Here's a little something from, as E. Power Biggs called him, "My magnificent Mr. Handel"!
This "March in D" comes from his oratorio, "Joshua", and was transcribed by. C. S. Lang for a collection of Handel transcriptions published by Novello in 1955.
If you are like me, and need all the practice you can get on your pedal scales, especially when they go high up on the pedal board, well, this little gem is just for you!
Craig Sellar Lang (13 May 1891 – 24 Nov 1971) was a New Zealand-born British organist, composer and music teacher.
Born in Hastings, New Zealand, he was educated at Clifton College, and was a pupil of Walter Parratt[ and Charles Stanford at the Royal College of Music. He was an ARCM and received his Doctor of Music from The University of Durham.
His best-known work is the "Tuba Tune in D", Opus 15, a favourite of recitalists. This dashing little piece, which owes its title to the boisterous melody sounded forth on the organ's tuba stop, begins in the style of Handel but, in its central section, has some brief key changes that could belong to no century except the 20th.

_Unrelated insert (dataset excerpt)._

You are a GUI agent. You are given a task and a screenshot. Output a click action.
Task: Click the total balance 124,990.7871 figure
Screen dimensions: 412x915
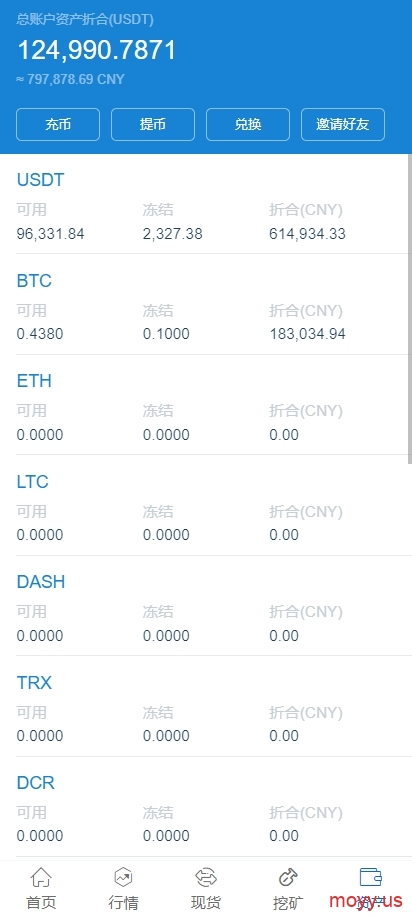coord(96,50)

This should be a "unique" performance, as this is played ENTIRELY on the reeds. The first play through is on the Swell reeds 16' 8' & 4', and then repeated on the Great reeds at the same pitches, but without couplers. The next section is played with the Sw. reeds again, but they are coupled to the Trumpet 8' of the Choir. The repeat uses the reeds of the 3 divisions coupled together. Towards the end, you'll hear the top part played on the Solo Tuba, and the Great is joined to the Solo, for the right hand part, while the left hand remains on the Great. The Pedal also is reed based, although I did use Principals 16' & 8' as well. For the final phrase the 32' Contra Posaune and the 32' Open Wood are added.
This will make a good exercise and a GREAT wedding march and/or postlude!
The score is attached.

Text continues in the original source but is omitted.